Wind

Auf dem Dach der Welt, 27.09. bis 22.10.2011

Wind: das war heute unser Thema. Unsere beiden Begleiter heißen wörtlich „Wind“ (Lhacba): Lhacba Woesel, unser Guide und Lhacba Tsering, unser Fahrer. Bis heute war das ein gutes Omen, denn der Wind kam fast immer aus der richtigen Richtung und das Wetter war uns ohnehin hold. Obwohl wir also heute schwer mit dem Wind zu kämpfen hatten, dürfen wir nicht beleidigt sein sondern sollten demütig bleiben.

Es war jedenfalls in jeder Hinsicht ein Tag der Extreme. Im morgendlichen Frost sind wir noch in den Schneebergen gefahren, über unsere letzten beiden 5000er rüber. Vom letzten Pass, dem Tsang La, hatten wir eine fantastische Sicht auf das Shisapangma-Massiv, der Shisapangma ist der kleinste der vierzehn 8000er und der einzige, der vollständig auf chinesischem Territorium liegt. Wir haben in letzter Zeit einige der ganz großen Berge gesehen, diesen hier fand ich am schönsten. Dann die Abfahrt, die immer mehr vom Wind gebremst wurde. Auf dem Papier ist die Strecke von Tibet nach Nepal runter die längste Abfahrt der Welt (insgesamt über 4000 Höhenmeter lang), tatsächlich kamen wir teilweise kaum voran und mussten treten was das Zeug hält. Erst als es gegen Abend richtig steil wurde und wir durch eine immer grüner werdende Schlucht gefahren sind, ging es flinker voran. Landschaftlich war der heutige Tag gewaltig und unglaublich vielfältig.

Im wuseligen Grenzort Zhangmu waren wir alle kaputt, das Abschieds-Karaokesingen für unsere tibetischen Begleiter fiel bescheiden aus (nur chinesische und tibetische Lieder, da kann man dann nur zuschauen). Immerhin konnten wir uns wieder der Körperpflege widmen, warme Dusche! Wir hatten uns vom Erscheinungsbild immer mehr den kleinen Rotznasen angenähert, die uns auf den Straßen zugewinkt und angebettelt haben. Die Bettelei in Tibet ist ganz schön ernüchternd und umfasst alle Altersstufen, die Kinder können kaum stehen und begrüßen einen schon mit „Money“. Irgendwas ist da schiefgelaufen, ich kann mir auch gar nicht vorstellen woher das in den winzigen Käffern kommt, an denen der Tourismus bis auf ein paar Radfahrer dann und wann komplett vorbeizieht.

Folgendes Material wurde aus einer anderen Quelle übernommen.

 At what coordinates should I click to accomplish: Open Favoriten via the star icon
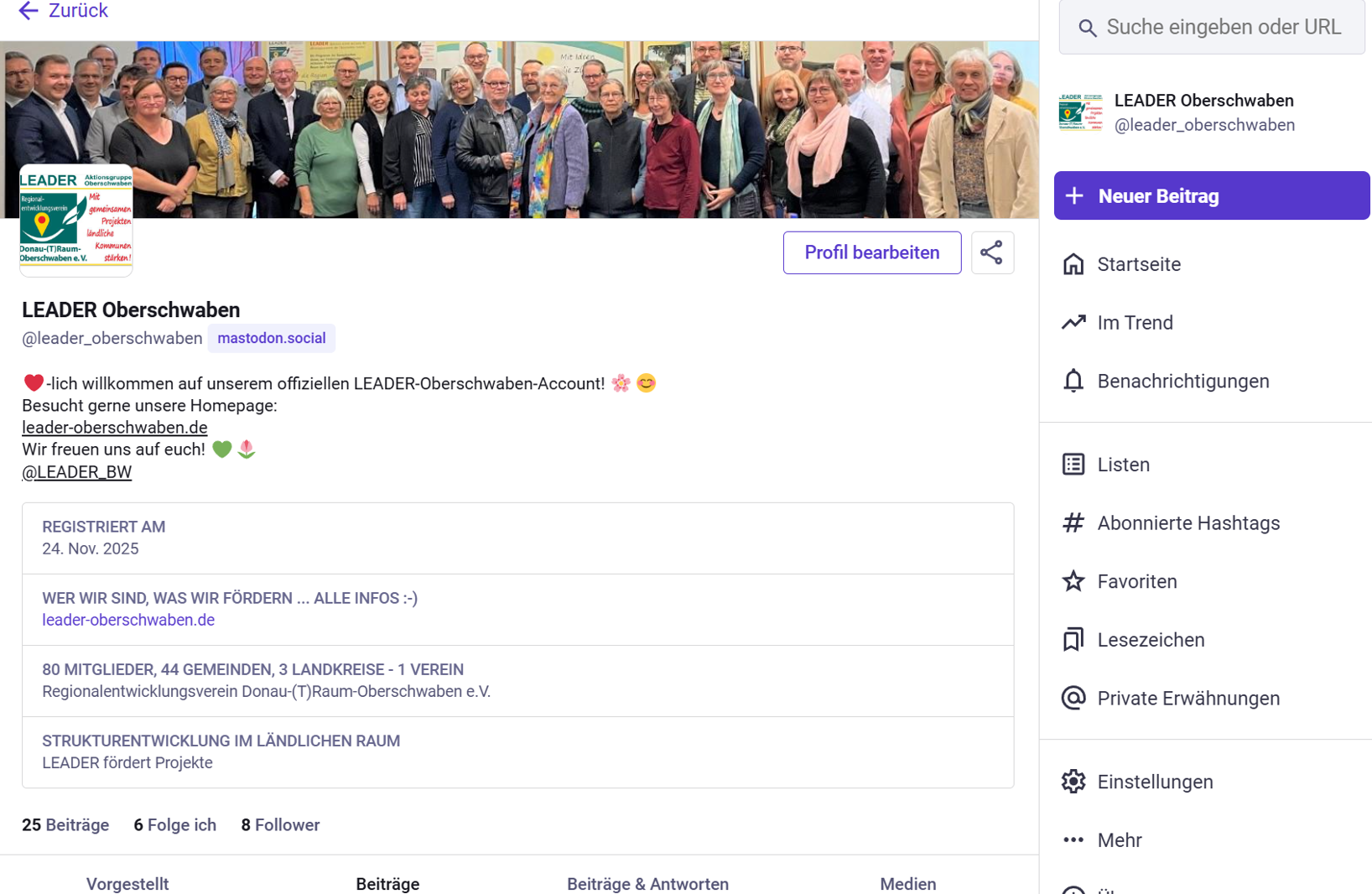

Die Bettelei war zwar sehr präsent, aber eine Raderscheinung und nicht aufdringlich. Wir haben insgesamt eine tolle Gastfreundschaft genossen. Und es war ein sehr karges, armes Gebiet durch das wir gefahren sind. Man schleppt ja immer einen Ballast an Erinnerungen und Erwartungen mit sich rum und misst dann alles mit den entsprechenden Maßstäben, das Pendel schlägt in die eine oder andere Richtung aus. Mit Tibet sind wir jetzt durch und obwohl die Provinz zerrissen und problembeladen ist, schlägt es ganz weit nach oben aus. Es war großartig hier, auch dank der beiden Lhacbas, die immer da und immer dabei waren.